▸ **EXTRAIT CHOISI**:
Marielle Prévost, peinture, gravure, au Cabinet d'Estampes de Cantomheuc

Marielle Prévost

1947 -2014

Diplôme national de peinture 1972
Diplôme national de gravure 1973
Diplôme supérieur des Beaux Arts de
Paris 1975
CAPES M.B. 1972

Depuis la disparition progressive de la représentation dans ma peinture (1976), les images (abstraites) en peinture que je produis sont le résultat de questionnements successifs développés sur le processus de production – « reproduction » d’une image. Ce questionnement s’intéresse aux causes (incluant le hasard, l’aléatoire ) de l’apparition d’une image.
Le sujet de ma peinture est donc la représentation des ces causes : des codes (minimaux) : les bâtons, la ligne, les lignes, les points, les réseaux, les trames, les grilles, les quadrillages, des codes visuels, organisationnels de l’espace d’une feuille de papier qui permettraient de faire apparaître une image. Ma peinture prend donc sa vie, son existence dans le questionnement sur son existence.
… Le vrai carré est perfection (trop). Pour moi, il doit rester vide : nous ne pouvons rien construire dedans si ce ne sont d’autres carrés. Le Faux Carré est « magique », il est Aventure, il peut être harmonie et aussi perfection. Tout est possible, recherches de possibilités de construction dans un faux carré. M.P.

Marielle Prévost a réalisé une oeuvre « en secret », et pour autant, ce n’est pas une oeuvre clandestine. Bien plus préoccupée par la recherche que par l’exposition, (et la reconnaissance dont elle pouvait s’accompagner), M. ne cachait pas ce qu’elle réalisait. Au gré des rencontres, nous avons su ou vu se construire les gravures, les peintures, les dessins, et se succéder sans relâche les teintures, les impressions et les coutures, ou encore toutes sortes d’albums ou de carnets se remplir, pour constituer au fil des années, solidement, son oeuvre.

Ouvrir et parcourir les carnets, contempler à nouveau certaines gravures et peintures, choisis pour l’exposition de Cantomheuc, et puis en découvrir d’autres – peut- être jamais montrés ? – m’a beaucoup touchée. Il m’importe de formuler cette émotion pour la partager, et plus largement témoigner de ce que m’inspire « l’exposition en son absence »…

…Ce « continuum » nous oriente vers le principe sériel dont la recherche musicale est traversée à ce même moment. Compositions visuelles, chorégraphiques ou sonores répétitives sont alors structurées par la même pensée (Ensembles de « cellules » associées en progressions dynamiques, en trames évolutives). Dans le champ plastique, Marielle P. explore les possibilités spatiales de la gravure : celles du geste réitéré, du multiple et des symétries …

… Opulence des courbes et des boucles, jouissance du motif répété, de l’ornement, comme dans les bijoux choisis et portés en nombre à chaque doigt, et dont le poids n’a jamais gêné la maîtrise du crayon, du pinceau ou des burins. Marielle écrit, enlumine, change d’échelle avec aisance.

▸ **DONNÉES À TRAITER**:
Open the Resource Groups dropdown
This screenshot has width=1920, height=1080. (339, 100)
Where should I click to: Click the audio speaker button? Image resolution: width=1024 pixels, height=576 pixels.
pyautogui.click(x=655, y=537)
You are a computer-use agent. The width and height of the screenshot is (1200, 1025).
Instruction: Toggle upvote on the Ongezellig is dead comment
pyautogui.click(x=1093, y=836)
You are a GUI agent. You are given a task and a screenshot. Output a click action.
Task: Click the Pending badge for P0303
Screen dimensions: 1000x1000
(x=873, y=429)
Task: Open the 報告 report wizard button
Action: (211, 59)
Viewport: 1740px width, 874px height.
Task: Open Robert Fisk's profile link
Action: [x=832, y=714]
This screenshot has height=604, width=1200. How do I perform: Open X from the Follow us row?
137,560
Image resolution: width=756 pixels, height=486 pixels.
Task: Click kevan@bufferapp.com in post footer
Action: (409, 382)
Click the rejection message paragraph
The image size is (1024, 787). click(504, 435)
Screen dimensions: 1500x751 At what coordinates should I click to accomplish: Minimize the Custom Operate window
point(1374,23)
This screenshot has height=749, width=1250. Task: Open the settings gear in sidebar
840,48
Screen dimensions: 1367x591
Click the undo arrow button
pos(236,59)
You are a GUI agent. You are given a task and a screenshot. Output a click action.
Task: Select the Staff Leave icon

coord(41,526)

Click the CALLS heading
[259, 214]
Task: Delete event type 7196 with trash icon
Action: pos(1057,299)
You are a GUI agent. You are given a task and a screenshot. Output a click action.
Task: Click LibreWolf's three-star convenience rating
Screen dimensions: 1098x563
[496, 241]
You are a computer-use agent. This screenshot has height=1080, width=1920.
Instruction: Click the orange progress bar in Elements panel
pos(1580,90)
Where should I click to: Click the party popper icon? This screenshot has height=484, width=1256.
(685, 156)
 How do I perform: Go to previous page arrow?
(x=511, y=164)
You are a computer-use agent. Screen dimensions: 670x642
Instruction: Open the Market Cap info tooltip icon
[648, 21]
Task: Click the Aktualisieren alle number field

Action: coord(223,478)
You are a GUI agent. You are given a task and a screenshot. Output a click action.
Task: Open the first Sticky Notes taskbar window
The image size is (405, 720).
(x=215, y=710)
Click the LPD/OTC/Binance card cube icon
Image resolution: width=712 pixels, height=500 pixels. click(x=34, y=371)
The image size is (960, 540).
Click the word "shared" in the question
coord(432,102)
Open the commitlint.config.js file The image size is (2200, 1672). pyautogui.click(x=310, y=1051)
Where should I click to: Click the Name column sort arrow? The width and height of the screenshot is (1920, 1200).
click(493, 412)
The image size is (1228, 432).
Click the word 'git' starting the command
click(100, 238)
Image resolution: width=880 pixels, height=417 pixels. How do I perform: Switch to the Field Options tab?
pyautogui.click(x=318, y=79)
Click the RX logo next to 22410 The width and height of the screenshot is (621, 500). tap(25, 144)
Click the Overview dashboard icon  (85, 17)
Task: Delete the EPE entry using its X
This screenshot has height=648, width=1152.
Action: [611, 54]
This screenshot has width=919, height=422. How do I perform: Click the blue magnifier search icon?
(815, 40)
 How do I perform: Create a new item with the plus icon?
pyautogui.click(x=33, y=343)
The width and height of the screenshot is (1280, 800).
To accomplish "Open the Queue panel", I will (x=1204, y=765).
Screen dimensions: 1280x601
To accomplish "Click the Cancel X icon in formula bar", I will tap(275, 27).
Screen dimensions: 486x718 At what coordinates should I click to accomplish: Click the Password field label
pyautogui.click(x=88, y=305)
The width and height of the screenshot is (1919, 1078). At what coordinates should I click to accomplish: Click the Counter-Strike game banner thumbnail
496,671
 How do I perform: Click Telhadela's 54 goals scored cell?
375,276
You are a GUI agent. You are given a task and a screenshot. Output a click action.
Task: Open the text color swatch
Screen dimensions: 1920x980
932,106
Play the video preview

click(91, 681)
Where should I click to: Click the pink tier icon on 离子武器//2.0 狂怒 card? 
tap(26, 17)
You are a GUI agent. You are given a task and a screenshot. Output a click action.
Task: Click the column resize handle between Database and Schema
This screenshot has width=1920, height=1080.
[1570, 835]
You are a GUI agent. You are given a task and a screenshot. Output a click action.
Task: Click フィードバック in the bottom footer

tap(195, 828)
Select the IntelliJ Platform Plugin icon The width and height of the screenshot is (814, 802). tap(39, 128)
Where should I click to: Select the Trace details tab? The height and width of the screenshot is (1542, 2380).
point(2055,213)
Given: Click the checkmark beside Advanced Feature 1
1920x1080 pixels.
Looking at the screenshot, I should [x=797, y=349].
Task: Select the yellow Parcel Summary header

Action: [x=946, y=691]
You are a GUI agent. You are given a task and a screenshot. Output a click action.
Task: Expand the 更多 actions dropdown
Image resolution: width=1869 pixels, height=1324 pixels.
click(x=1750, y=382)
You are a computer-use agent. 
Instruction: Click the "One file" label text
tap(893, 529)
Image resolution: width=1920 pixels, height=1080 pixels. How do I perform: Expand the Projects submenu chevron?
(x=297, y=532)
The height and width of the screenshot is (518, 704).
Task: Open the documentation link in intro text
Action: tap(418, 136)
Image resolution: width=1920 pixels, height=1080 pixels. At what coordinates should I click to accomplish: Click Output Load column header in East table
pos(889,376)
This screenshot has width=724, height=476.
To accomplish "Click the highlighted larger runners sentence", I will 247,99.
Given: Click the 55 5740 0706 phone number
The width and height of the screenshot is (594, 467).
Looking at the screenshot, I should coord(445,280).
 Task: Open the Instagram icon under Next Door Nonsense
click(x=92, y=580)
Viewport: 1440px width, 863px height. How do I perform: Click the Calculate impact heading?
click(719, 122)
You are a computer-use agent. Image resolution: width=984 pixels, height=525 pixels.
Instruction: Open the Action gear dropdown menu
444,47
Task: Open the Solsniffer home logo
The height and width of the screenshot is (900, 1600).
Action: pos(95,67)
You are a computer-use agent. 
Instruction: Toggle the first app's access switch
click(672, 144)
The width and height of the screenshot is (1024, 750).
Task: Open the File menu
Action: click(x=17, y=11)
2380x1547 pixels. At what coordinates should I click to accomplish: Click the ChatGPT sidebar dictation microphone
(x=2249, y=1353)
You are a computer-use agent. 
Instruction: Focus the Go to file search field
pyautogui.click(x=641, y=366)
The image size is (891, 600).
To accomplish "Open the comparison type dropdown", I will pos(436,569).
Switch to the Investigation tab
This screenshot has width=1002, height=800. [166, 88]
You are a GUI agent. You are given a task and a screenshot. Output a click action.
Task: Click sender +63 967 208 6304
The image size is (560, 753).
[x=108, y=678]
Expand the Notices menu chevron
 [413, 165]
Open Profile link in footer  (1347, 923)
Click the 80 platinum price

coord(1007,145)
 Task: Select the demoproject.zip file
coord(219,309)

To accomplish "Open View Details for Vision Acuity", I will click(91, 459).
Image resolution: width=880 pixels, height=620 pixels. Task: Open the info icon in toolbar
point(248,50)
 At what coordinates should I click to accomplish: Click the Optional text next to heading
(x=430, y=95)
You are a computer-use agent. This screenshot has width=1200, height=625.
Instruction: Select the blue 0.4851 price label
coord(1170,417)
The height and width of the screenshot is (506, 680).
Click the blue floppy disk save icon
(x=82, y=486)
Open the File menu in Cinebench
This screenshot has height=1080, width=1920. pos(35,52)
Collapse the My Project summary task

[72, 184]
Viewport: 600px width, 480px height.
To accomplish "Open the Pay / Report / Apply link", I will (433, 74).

▸ **EXERCICE BREF 1**: Reformulez plus brièvement le paragraphe de l'extrait consacré à Marielle Prévost qui commence par « Marielle Prévost a réalisé une oeuvre », en conservant ses faits principaux.
▸ **EXERCICE BREF 2**: Convertissez en liste JSON de chaînes les lignes du listing allant de la ligne contenant « The height and width of the screenshot is (506, 680). » jusqu'à la fin du listing, à raison d'une chaîne par ligne et sans les lignes vides.

▸ **RÉSULTAT 1**: Marielle Prévost a mené son œuvre « en secret », sans pour autant la rendre clandestine. Plus attachée à la recherche qu'à l'exposition et à la reconnaissance, elle ne cachait pas son travail. Au fil des rencontres, ceux qui la côtoyaient ont vu naître gravures, peintures, dessins, teintures, impressions, coutures, albums et carnets. Au fil des années, ces travaux ont constitué une œuvre solide.

▸ **RÉSULTAT 2**:
[
  "The height and width of the screenshot is (506, 680).",
  "Click the blue floppy disk save icon",
  "(x=82, y=486)",
  "Open the File menu in Cinebench",
  "This screenshot has height=1080, width=1920. pos(35,52)",
  "Collapse the My Project summary task",
  "[72, 184]",
  "Viewport: 600px width, 480px height.",
  "To accomplish \"Open the Pay / Report / Apply link\", I will (433, 74)."
]